Postcard depicting the National Gallery, Berlin.
National Gallery Berlin
National Gallery Berlin

Postcard depicting the National Gallery, Berlin. The Hindenburg Medallion postage stamp is tied with special cancellation JB: 289/830. Ref: 04.06.1938 - 22/65


National Gallery, Berlin

 

The National Gallery in Berlin, Germany, is a museum for art of the 19th, 20th and 21st centuries. It is part of the Berlin State Museums. From the Alte Nationalgalerie, which was built for it and opened in 1876, its exhibition space has expanded to include five other locations. The museums are part of the Berlin State Museums, owned by the Prussian Cultural Heritage Foundation.


In 1919, after the abolition of the Prussian monarchy, the gallery acquired the Crown Prince's Palace (Kronprinzenpalais) and used it to display the modern art. This became known as the Neue Abteilung (New Department) or National Gallery II, and met the demand by contemporary artists for a Gallery of Living Artists.


It opened with works by the Berlin Secessionists, the Impressionists and the Expressionists. This was the first state promotion of Expressionist works, which were unpopular with large numbers of the public, but the collection was, in the judgement of Ludwig Justi's assistant Alfred Hentzen, superior to that of all other German galleries then collecting modern art. By far the largest share of artworks in the 1937 exhibition of 'Degenerate Art' under the Nazis were taken from this collection.

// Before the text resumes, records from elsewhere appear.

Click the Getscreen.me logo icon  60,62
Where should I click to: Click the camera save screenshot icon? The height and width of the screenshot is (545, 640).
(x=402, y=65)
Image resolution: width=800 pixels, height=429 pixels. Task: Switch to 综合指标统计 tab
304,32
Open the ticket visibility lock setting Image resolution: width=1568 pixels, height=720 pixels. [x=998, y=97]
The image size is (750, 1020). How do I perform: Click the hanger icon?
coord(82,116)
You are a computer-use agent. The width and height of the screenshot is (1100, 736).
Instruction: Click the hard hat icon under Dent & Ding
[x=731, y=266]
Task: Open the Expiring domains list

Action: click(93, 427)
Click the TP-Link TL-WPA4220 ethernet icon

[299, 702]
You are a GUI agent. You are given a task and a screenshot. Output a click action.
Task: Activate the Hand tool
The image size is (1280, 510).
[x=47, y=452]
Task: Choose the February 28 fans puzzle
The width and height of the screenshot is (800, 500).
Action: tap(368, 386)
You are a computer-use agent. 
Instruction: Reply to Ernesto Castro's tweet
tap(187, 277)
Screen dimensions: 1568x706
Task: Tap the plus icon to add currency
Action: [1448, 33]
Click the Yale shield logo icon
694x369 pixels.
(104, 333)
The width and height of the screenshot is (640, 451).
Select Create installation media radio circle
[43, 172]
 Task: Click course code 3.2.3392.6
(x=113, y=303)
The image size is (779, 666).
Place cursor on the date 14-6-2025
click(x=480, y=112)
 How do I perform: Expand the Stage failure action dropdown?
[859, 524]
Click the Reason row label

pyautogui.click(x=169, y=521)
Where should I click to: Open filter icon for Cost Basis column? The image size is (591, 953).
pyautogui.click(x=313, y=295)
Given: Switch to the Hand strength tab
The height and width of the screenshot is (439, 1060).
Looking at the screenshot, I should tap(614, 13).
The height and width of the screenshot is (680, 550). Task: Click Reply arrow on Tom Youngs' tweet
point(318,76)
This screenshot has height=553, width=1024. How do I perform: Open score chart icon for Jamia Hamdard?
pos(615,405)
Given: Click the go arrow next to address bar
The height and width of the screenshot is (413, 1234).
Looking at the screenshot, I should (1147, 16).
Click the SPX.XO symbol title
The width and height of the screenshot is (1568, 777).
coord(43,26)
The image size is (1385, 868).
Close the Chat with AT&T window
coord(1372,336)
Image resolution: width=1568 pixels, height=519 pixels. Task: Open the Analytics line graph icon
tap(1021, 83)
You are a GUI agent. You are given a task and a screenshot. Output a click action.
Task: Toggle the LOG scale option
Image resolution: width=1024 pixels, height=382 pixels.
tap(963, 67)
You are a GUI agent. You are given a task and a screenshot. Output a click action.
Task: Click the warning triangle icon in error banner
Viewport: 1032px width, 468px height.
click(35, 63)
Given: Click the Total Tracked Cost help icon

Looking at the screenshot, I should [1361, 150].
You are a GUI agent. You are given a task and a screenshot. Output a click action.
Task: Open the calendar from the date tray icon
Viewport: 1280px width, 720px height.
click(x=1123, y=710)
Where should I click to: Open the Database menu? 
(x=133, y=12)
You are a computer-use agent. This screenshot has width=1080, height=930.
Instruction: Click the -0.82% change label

Justi was one of 27 art gallery and museum heads forced out by the Nazis in 1933 under the Law for the Restoration of the Professional Civil Service, to be succeeded for a few months by Alois Schardt and then by Eberhard Hanfstaengl, who was in turn dismissed in 1937; he had refused to meet with the commission under Adolf Ziegler, president of the Reich Chamber for the Visual Arts, who were charged with purging the gallery of 'degenerate' works.


Some artwork from a dealer had been burnt in the furnaces of the National Gallery building in 1936, and the modern art annexe in the Crown Prince's Palace was shut down in 1937 as a 'hotbed of cultural Bolshevism'.


The gallery was placed under the control of the Berlin State Museums and Hanfstaengl was after a while replaced by Paul Ortwin Rave, who despite being more acceptable to the Nazi regime, conscientiously guarded the artworks and as the war drew to an end, went with them to the mine where they were to be stored for safety's sake and was there when the Red Army arrived. He remained in charge of the gallery until 1950.


Source: Wikipedia (2025)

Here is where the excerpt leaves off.